G.M. – Eu acho que é um trabalho que a própria sociedade deve fazer. Não há uma receita. Acho, claro, que o fato de existirem organizações como o FNDC, ou organizações democráticas que tenham presença social e cotidianamente se vinculem a sindicatos, a movimentos de base é importante. Não é uma tarefa fácil. Então, tudo que se faz serve para avançar. Logicamente, sempre se falta recurso, boas articulações, sobretudo termos capacidade de articulação com outras instâncias.
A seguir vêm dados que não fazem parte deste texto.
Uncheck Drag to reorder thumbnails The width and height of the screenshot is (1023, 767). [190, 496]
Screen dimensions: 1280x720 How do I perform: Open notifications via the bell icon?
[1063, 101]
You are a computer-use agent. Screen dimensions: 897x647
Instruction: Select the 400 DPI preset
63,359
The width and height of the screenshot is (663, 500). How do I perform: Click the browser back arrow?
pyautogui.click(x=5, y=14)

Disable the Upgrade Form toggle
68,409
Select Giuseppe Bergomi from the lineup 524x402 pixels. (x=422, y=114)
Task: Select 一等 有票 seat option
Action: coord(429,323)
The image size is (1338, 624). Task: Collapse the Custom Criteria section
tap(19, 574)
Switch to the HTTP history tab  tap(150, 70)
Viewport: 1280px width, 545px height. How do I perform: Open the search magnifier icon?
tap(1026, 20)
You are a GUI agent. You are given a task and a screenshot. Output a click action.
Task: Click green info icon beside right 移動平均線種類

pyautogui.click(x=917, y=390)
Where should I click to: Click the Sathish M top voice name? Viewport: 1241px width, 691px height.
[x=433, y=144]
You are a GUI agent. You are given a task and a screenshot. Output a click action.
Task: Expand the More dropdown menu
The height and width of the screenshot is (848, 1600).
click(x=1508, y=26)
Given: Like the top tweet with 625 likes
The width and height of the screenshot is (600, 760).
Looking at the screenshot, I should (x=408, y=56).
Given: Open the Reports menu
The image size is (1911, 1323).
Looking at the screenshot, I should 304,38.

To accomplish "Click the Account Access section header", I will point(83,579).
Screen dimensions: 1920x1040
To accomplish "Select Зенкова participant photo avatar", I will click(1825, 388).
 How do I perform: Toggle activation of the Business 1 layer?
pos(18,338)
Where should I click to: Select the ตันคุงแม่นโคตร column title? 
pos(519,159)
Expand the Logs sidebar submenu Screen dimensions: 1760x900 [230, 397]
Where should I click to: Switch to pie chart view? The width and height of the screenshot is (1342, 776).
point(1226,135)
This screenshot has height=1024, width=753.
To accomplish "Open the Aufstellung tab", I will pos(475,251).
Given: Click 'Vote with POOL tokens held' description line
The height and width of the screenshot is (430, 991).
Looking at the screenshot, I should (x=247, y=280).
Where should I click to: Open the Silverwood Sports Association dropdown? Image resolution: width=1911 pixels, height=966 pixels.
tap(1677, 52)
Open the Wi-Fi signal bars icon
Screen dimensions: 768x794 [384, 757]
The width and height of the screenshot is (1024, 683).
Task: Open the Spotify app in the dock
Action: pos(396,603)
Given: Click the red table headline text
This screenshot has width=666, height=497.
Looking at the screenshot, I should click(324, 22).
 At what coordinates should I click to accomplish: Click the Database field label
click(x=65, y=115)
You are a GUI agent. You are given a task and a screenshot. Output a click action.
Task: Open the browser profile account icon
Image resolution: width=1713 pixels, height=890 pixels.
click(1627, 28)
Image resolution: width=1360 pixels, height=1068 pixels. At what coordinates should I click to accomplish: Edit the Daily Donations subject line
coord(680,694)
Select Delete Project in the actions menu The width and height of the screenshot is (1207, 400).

Acho que é mais ou menos isso, seguir trabalhando, participando, estando presente.


Confecom


Em relação ao Brasil, como o senhor vê a realização da 1ª Conferência Nacional de Comunicação?


G.M. – Nós vemos com muita expectativa, porque neste momento, o Brasil, em ternos políticos gerais – não específico da radiodifusão –, está se transformando numa referência inquestionável para toda a América Latina. Nesse sentido, o que acontece no Brasil vai ser importante. Nós, por exemplo, esperamos que finalmente o governo de Lula possa sancionar uma lei de radiodifusão democrática.


Mas eu vejo isso com certo ceticismo. Parece-me que o governo Lula tem mantido uma relação de equilíbrio. Com muitas virtudes em muitas áreas, em matéria de políticas de comunicação, mas ainda não enfrentou os grandes grupos de multimídia. Não digo que esteja a favor, mas tem tido uma relação de equilíbrio, especialmente com o grupo Globo. Se considerarmos a norma de televisão digital, vemos que não há confrontação. Não que ela deveria acontecer, mas me parece que seria melhor se privilegiassem mais os interesses da sociedade civil, editando uma lei de radiodifusão emanando a vontade popular e não só levando em consideração os interesses dos grandes grupos corporativos.


Espero que a Conferência Nacional de Comunicação, que se levará a cabo agora em dezembro, seja um passo a mais nesse sentido. Eu vi, por exemplo, que revogaram uma lei de radiodifusão da ditadura [Lei de Imprensa], mas ainda não sancionaram uma nova. Isso ficou um tanto complexo, é como se vocês estivessem na metade do caminho, e creio que seria muito importante para o Brasil percorrer a outra metade para finalizar essa questão.